As of 250 PM Monday...
The cold front will inch eastward into the Piedmont on Tuesday,
slowed further by system parallel flow induced by the upper low
that will close off and dig toward the Tenn Valley. PW will remain
relatively high at 1.75", though the source of higher PW off the
coast looks to be cut off by a surface wave that lights northeast
along the NC coast. Forcing is pretty much limited to moisture
convergence along the front, with better height falls later
Tuesday night ahead of the aforementioned upper low. Despite weak
lapse rates aloft, highs in the upper 70s/lower 80s should result
in weak instability and trigger scattered to numerous showers and
a few isolated, mainly in the Piedmont. Increasing mid-level wind
fields will increase the shear over the region Tuesday afternoon,
but weak instability (better Wednesday) will ultimately limit the
threat of severe storms. Based largely on WPC guidance, 0.5-1.0"
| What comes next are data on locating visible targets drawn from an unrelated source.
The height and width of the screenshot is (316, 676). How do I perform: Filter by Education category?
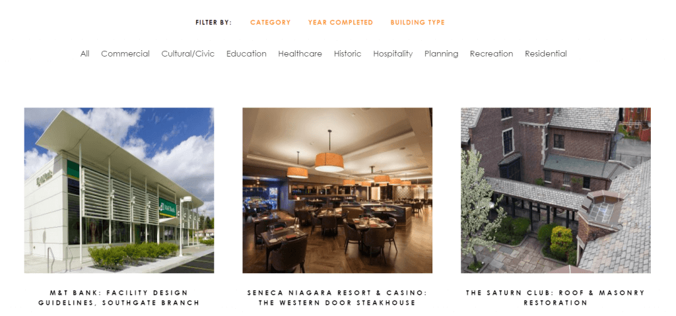point(246,54)
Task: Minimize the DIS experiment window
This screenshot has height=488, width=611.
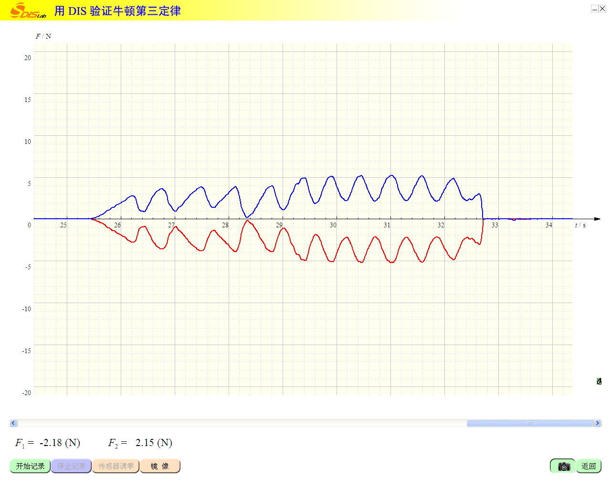Action: (595, 9)
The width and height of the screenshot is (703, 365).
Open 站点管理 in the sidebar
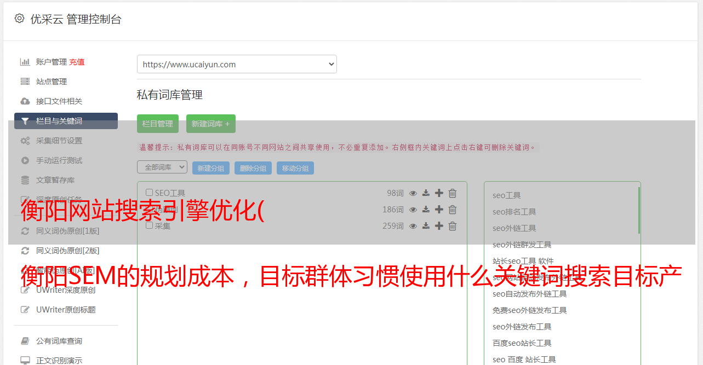pyautogui.click(x=52, y=82)
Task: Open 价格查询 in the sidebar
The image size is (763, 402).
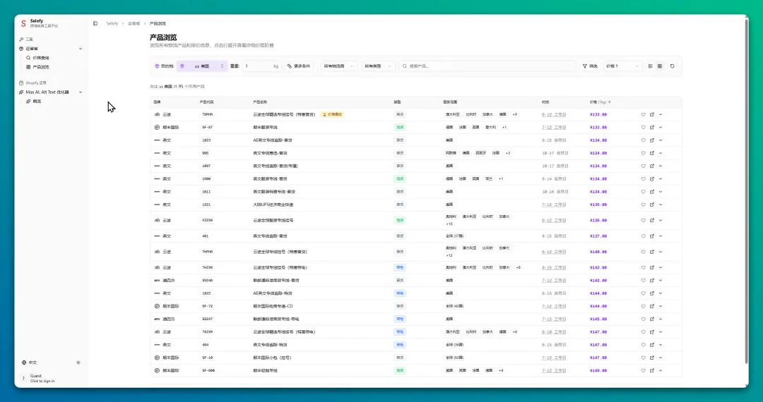Action: click(40, 58)
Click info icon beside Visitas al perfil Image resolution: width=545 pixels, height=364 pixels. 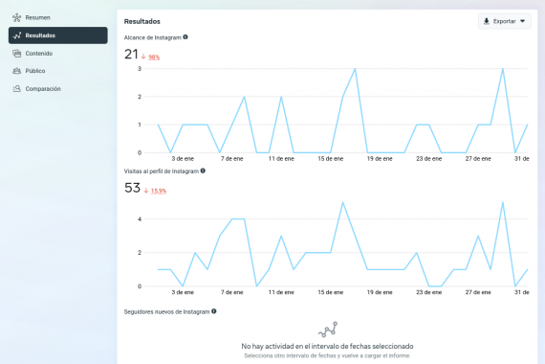[203, 171]
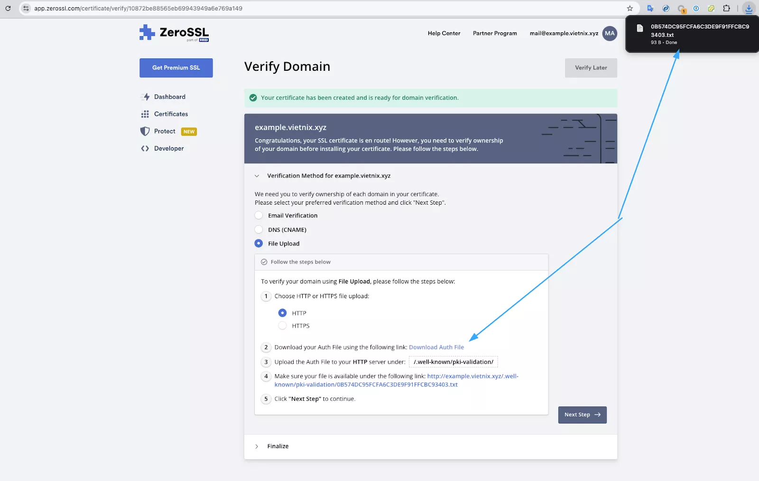Select the DNS (CNAME) option
This screenshot has width=759, height=481.
coord(259,230)
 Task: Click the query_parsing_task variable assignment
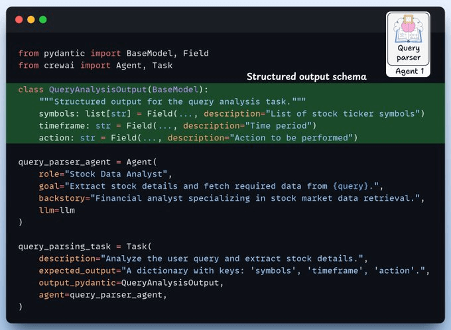[76, 246]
of rain is generally expected.
As mentioned above, forcing aloft is a little better late Tuesday,
albeit with less instability (though forecast soundings do show
some thin MUCAPE that may enhance parcel lift). The front isn`t
expected to make much progress eastward, so there may be a
limited flooding threat worth watching Tuesday evening, largely
dependent on how active the front is tonight and Tuesday. Lows
again in the upper 60s.
.LONG TERM /THURSDAY THROUGH TUESDAY/...
As of 245 AM Tuesday...
An upper level low over the northern Great Lakes will dig southward
through the OH valley today/Wed, cut-off over the TN Valley Thu/Fri
as an expansive upper level ridge builds over the eastern 2/3 of the
CONUS, then lift northward back to the Great Lakes Sat/Sun as the
ridge breaks down in response to potent shortwave energy digging
southeast from the Pacific NW to the Intermountain West/4-corners
region. What remains of the ridge will shift downstream of the OH/TN
valleys over the Mid-Atlantic/Carolinas early next week as
additional shortwave energy moving ashore the Pacific NW digs SE
through the Intermountain West, further amplifying a deep upper
level trough over the Rockies. With the above in mind, expect
slightly below normal temps Thu/Fri and lingering precipitation in
assoc/w the cut-off upper low possible on Thu. A dry mid-upper level
airmass wrapping around the southern periphery of the upper low will
likely preclude any potential for precipitation on Fri. Dry
conditions and near normal temperatures are expected to prevail for
the remainder of the long term period, Sat/Sun as the upper low
lifts north back to the Great Lakes and Mon/Tue as the
aforementioned ridge aloft shifts eastward from the OH/TN valleys
into the Mid-Atlantic/Carolinas. -Vincent
.AVIATION /06Z TUESDAY THROUGH SATURDAY/...
As of 156 AM Tuesday...
A pre-frontal band of showers and thunderstorms over the NC Piedmont
will move slowly eastward this morning and into the midday hours,
diminishing/weakening along the way. IFR to MVFR ceilings through
12z should remain confined to KINT, KGSO, and KRDU, along the axis
of stronger low-level moisture transport. These sub-VFR ceilings
should gradually lift to VFR between 15 to 18z, with additional
showers and storms re-developing across western NC and moving
eastward this afternoon and evening as the sfc cold front stalls
across western NC. Otherwise, at KFAY and KRWI, expect predominately
VFR ceilings with some isolated shower or two possible.
Looking beyond the 24 TAF Period: The combination of a quasi-
stationary front across the Carolinas and a cut-off upper level low
settling over the Tennessee Valley will keep unsettled weather in the
form of scattered to numerous showers and storms through Thursday.
Drier air from the west should gradually advect east into the area
late Thursday and into Friday, leading to improving conditions
with dry VFR conditions expected Friday and Saturday.